Abhishek S. Patri, a doctoral student in chemical and environmental engineering, and Charles Cai, an assistant research engineer at the Center for Environmental Research and Technology in the Marlan and Rosemary Bourns College of Engineering at UC Riverside, headed a research team, taking a whole new direction in this field.

The team focused on detecting highly unique co-solvents—substances that are added to a main solvent to render it more effective. These specialized co-solvents can enable milder temperature solvation and eventually allow the release of lignin from the cell walls of the plant. This is called a “lignin-first” method developed to degrade biomass.

The scientists at UC Riverside enlisted the research team at Oak Ridge National Laboratory’s Center of Molecular Biophysics, headed by Jeremy Smith, to help build a 1.5 million atom molecular simulation to demonstrate how the co-solvent pair containing water and tetrahydrofuran (THF) is especially effective at modifying the interactions between cellulose and lignin.

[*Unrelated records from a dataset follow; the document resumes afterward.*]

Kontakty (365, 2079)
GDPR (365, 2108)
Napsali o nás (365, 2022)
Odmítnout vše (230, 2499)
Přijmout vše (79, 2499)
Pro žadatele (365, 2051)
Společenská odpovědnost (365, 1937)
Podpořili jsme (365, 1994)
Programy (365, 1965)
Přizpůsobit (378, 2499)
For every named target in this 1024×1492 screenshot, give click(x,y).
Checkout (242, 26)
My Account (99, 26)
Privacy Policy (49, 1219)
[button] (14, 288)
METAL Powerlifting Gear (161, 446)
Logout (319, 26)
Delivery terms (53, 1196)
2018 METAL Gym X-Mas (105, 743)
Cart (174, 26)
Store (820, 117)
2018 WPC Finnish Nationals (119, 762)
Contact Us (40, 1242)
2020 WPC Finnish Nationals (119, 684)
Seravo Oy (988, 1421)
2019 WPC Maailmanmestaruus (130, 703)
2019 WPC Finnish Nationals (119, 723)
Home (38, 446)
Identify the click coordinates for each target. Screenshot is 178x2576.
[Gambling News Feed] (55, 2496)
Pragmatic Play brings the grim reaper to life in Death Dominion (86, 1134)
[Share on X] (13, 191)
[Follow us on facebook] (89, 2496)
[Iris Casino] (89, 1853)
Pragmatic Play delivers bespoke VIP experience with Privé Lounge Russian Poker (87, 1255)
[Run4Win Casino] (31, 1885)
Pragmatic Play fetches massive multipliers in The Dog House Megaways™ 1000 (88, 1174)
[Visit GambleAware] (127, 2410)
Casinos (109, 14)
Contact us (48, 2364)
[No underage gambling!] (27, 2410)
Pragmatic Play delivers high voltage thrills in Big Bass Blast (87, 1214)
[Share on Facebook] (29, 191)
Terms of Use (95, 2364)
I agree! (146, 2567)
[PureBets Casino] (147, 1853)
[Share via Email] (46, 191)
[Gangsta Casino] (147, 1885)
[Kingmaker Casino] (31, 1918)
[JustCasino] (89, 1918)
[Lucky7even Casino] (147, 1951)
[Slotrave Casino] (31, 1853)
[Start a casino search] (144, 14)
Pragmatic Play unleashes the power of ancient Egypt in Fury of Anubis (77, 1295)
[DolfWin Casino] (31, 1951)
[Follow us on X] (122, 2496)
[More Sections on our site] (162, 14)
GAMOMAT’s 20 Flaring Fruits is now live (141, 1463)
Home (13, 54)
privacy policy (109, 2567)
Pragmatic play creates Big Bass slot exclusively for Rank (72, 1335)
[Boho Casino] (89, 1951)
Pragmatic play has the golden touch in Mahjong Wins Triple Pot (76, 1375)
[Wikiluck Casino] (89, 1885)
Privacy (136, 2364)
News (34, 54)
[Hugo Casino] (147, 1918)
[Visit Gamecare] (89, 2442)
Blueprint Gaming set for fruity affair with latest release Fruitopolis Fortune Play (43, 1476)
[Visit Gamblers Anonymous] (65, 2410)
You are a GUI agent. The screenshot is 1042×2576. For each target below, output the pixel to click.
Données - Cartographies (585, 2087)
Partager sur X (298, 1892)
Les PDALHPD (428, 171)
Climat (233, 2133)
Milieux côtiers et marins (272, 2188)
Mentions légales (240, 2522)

Such an approach would help drive numerous key mechanisms that are responsible for degrading the biomass.

The scientists observed that when the plant biomass is pretreated with THF-water, the lignin globules present on the surface of the cellulose expands and breaks away from each other and away from the cellulose fibers. Also, this expanded lignin was further exposed to catalytic fragmentation through dilute acid. Consequently, the expanded lignin can be more efficiently depolymerized, solubilized, and ultimately transported from the plant cell wall at milder treatment conditions.

In addition, the nearly complete elimination of lignin made the residual cellulose fibers more sensitive to enzyme attack. As a matter of fact, following the mild THF co-solvent treatment, the enzymes introduced into the residual cellulose-rich solids attained complete hydrolysis to glucose sugars.

At the University of Central Florida, collaborating scientists, headed by Laurene Tetard, helped in validating the findings made from the enzymatic studies and molecular simulations. This was achieved by using nano-infrared imaging and robust lasers to optically track the rearrangement and removal of lignin rom the cell wall of extremely thick pieces of hardwood.

Scientists Arthur Ragauskas and Yunqiao Pu from Oak Ridge National Laboratory demonstrated that lignin—obtained from hardwood pretreated with THF co-solvent—was considerably depolymerized and included fewer undesired reactions when compared to lignin obtained from other acidic pretreatment techniques.

By placing lignin first, highly functional co-solvents can help in incorporating numerous processing steps. They would also make it easy to recover sugars and lignin, which can serve as useful chemical building blocks and make renewable fuel production not only easier but also more cost-effective.

According to the researchers, exposing the synergistic mechanisms of biomass breakdown by THF and water co-solvents can also motivate others to detect more multifunctional co-solvent pairs.

The paper, titled “A multifunctional co-solvent pair reveals molecular principles of biomass deconstruction,” has been reported in the Journal of the American Chemical Society.

Apart from Cai and Patri, other authors include Barmak Mostofian; Yunqiao Pu; Nicholas Ciaffone; Mikhael Soliman; Micholas Dean Smith; Rajeev Kumar; Xiaolin Cheng; Charles E. Wyman; Laurene Tetard; Arthur J. Ragauskas; Jeremy C. Smith; and Loukas Petridis.